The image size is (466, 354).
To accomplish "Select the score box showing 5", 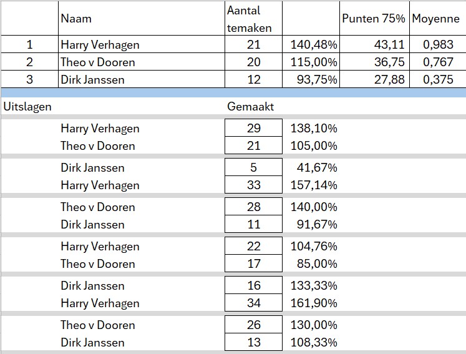I will [253, 168].
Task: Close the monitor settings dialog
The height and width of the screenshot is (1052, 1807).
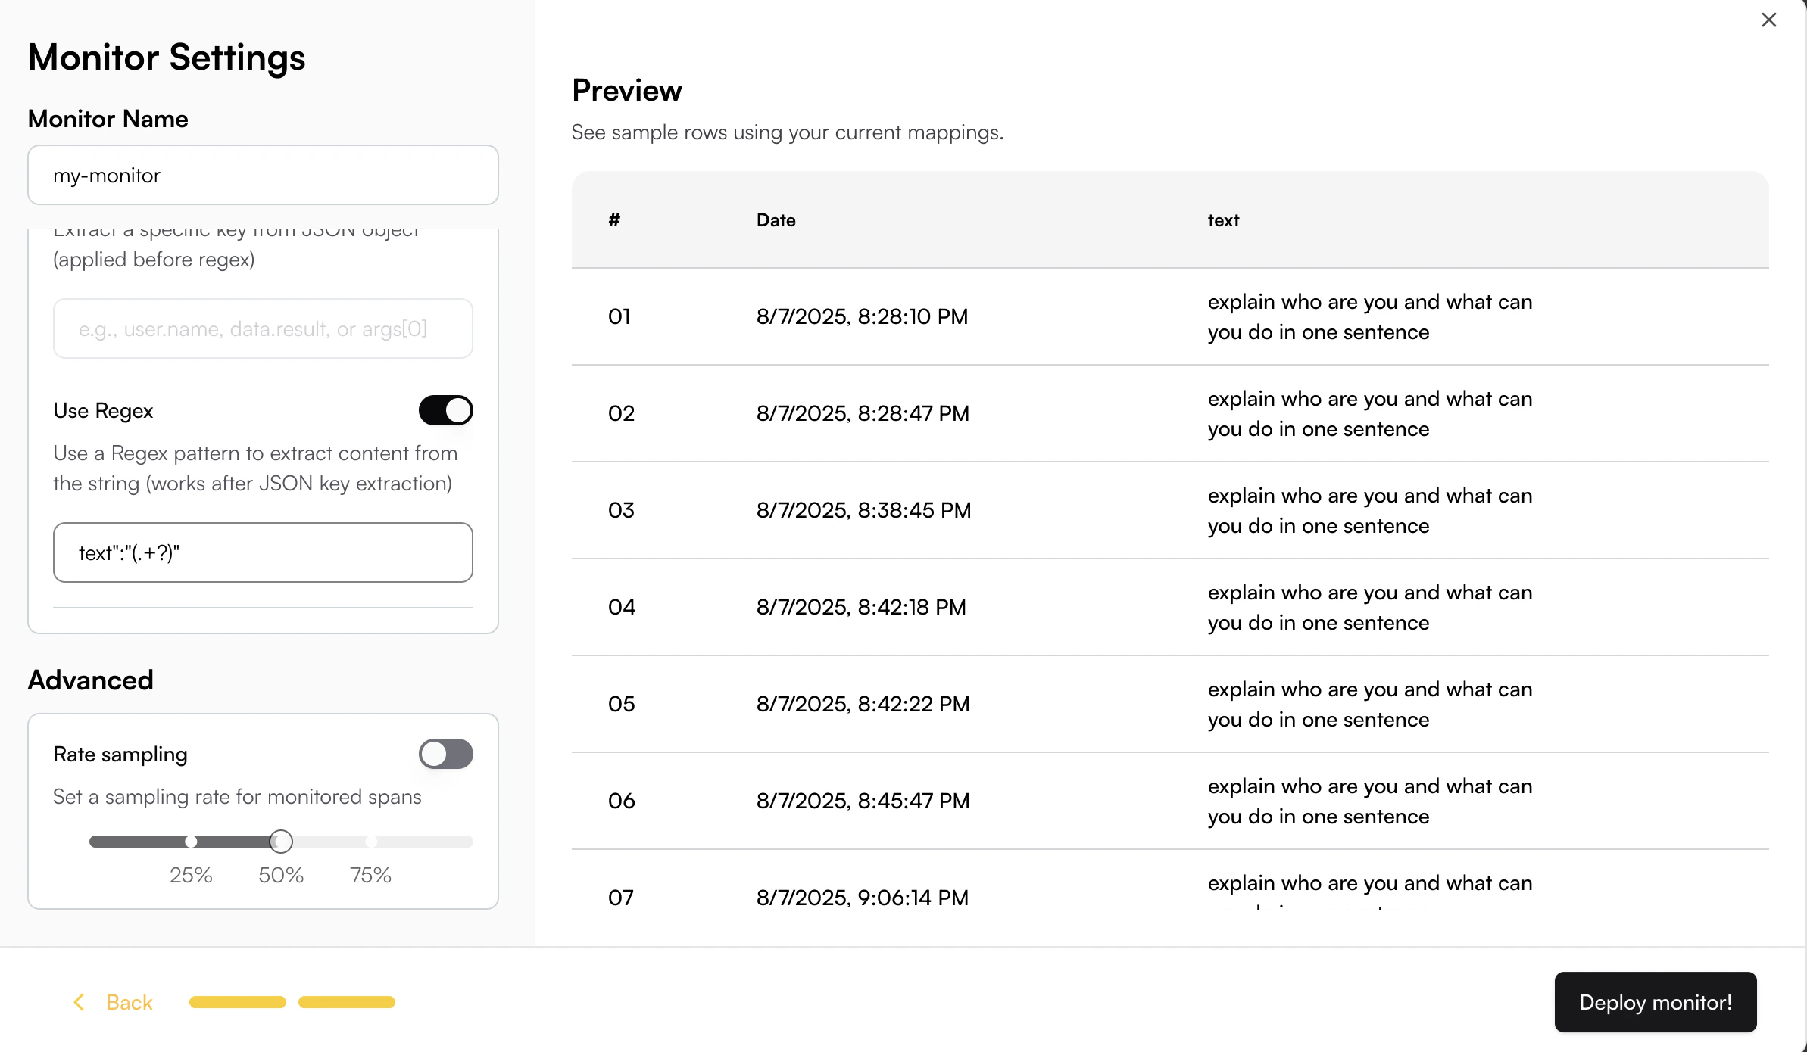Action: click(1768, 20)
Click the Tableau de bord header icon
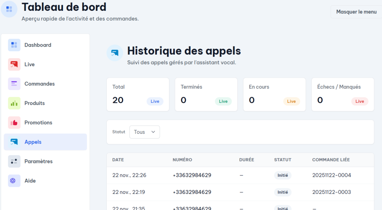Image resolution: width=382 pixels, height=210 pixels. (x=9, y=9)
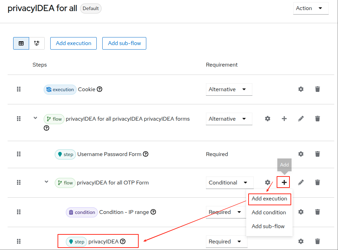The width and height of the screenshot is (338, 250).
Task: Collapse the OTP Form sub-flow
Action: click(46, 182)
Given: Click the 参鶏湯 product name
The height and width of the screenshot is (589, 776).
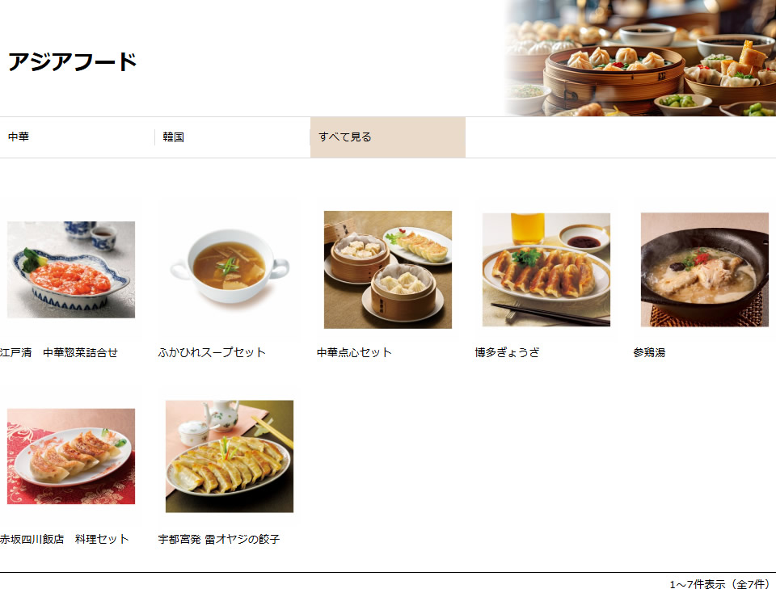Looking at the screenshot, I should point(649,352).
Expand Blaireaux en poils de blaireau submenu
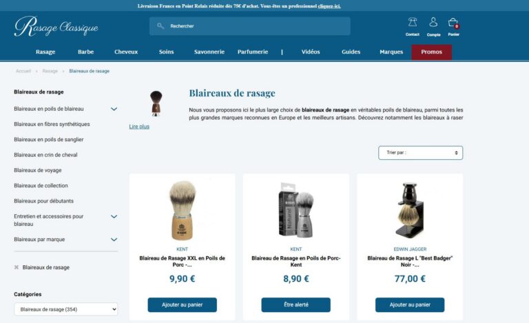The height and width of the screenshot is (323, 529). (114, 109)
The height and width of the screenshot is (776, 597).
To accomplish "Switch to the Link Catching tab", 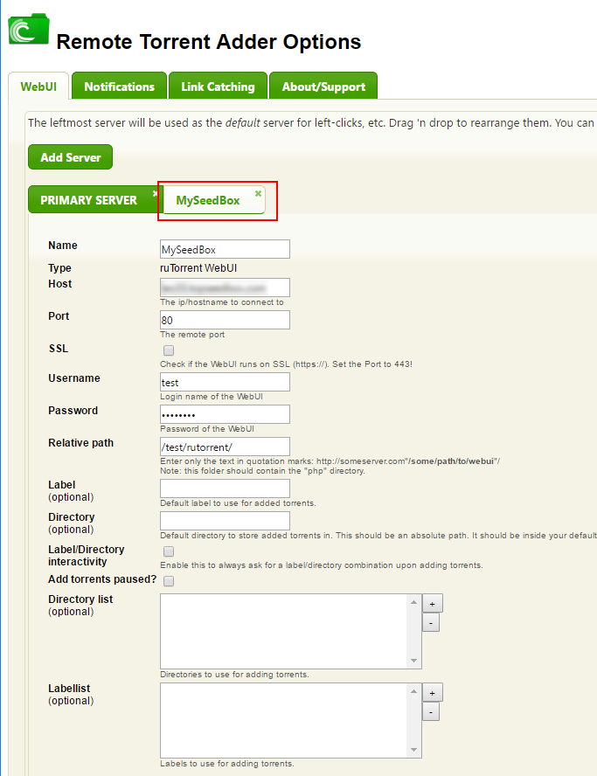I will pyautogui.click(x=218, y=87).
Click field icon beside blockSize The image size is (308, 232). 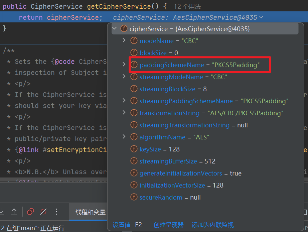(134, 53)
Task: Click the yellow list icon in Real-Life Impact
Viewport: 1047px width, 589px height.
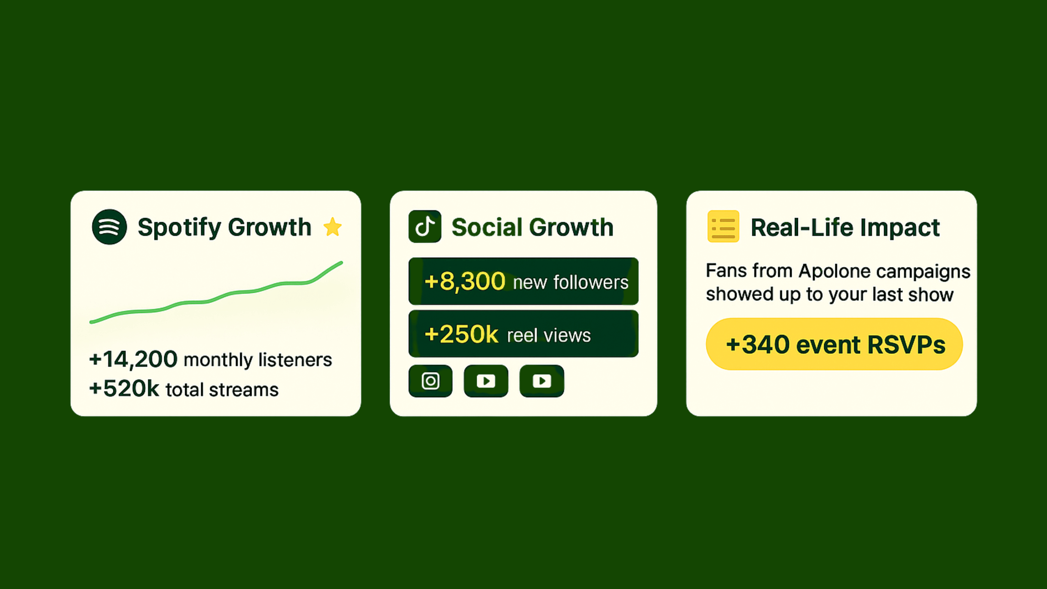Action: click(x=723, y=226)
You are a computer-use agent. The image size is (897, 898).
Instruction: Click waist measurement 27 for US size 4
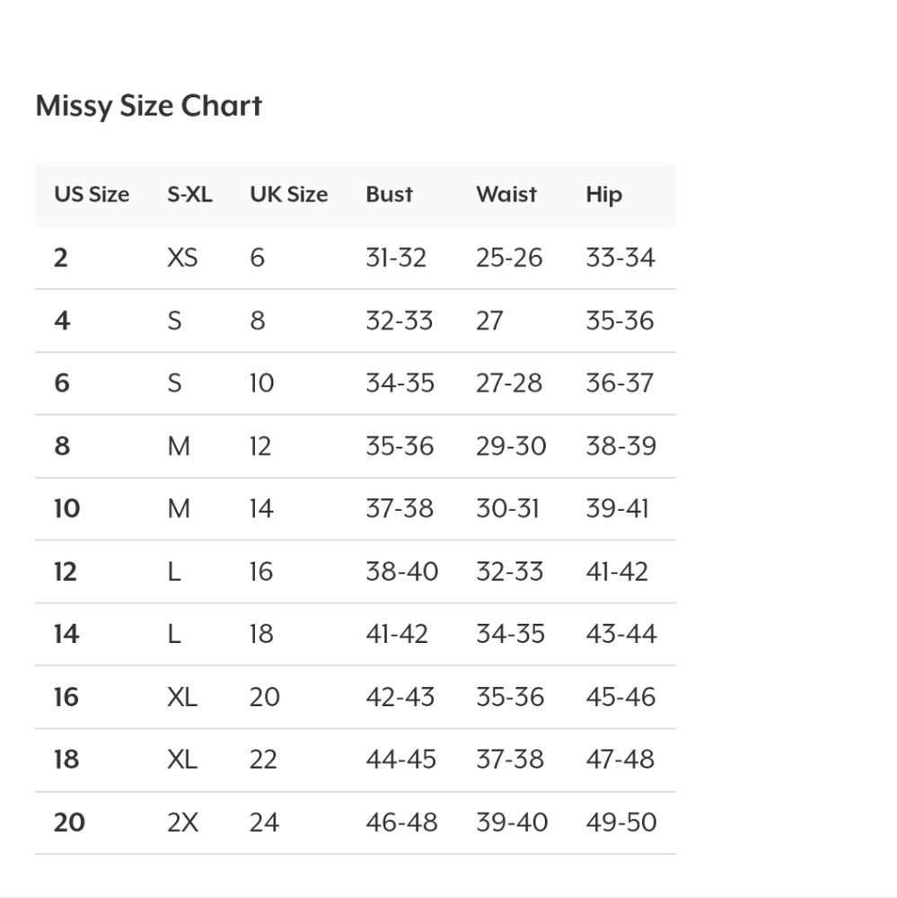point(489,321)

━━━━━━━━━━━━━━━━━━━━

▸ **STATED EXERCISE**: Copy out the records starting at the line containing "Task: Close the monitor settings dialog" and ending after the line containing "Looking at the", with both of those lines included. Leave the pictures out.

▸ **TASK SOLUTION**:
Task: Close the monitor settings dialog
The height and width of the screenshot is (1052, 1807).
Action: click(1768, 20)
Click the Tableau de bord header icon
Image resolution: width=382 pixels, height=210 pixels. (x=9, y=9)
The width and height of the screenshot is (338, 250).
Task: Collapse the OTP Form sub-flow
Action: click(46, 182)
Given: Click the 参鶏湯 product name
The height and width of the screenshot is (589, 776).
Looking at the screenshot, I should point(649,352).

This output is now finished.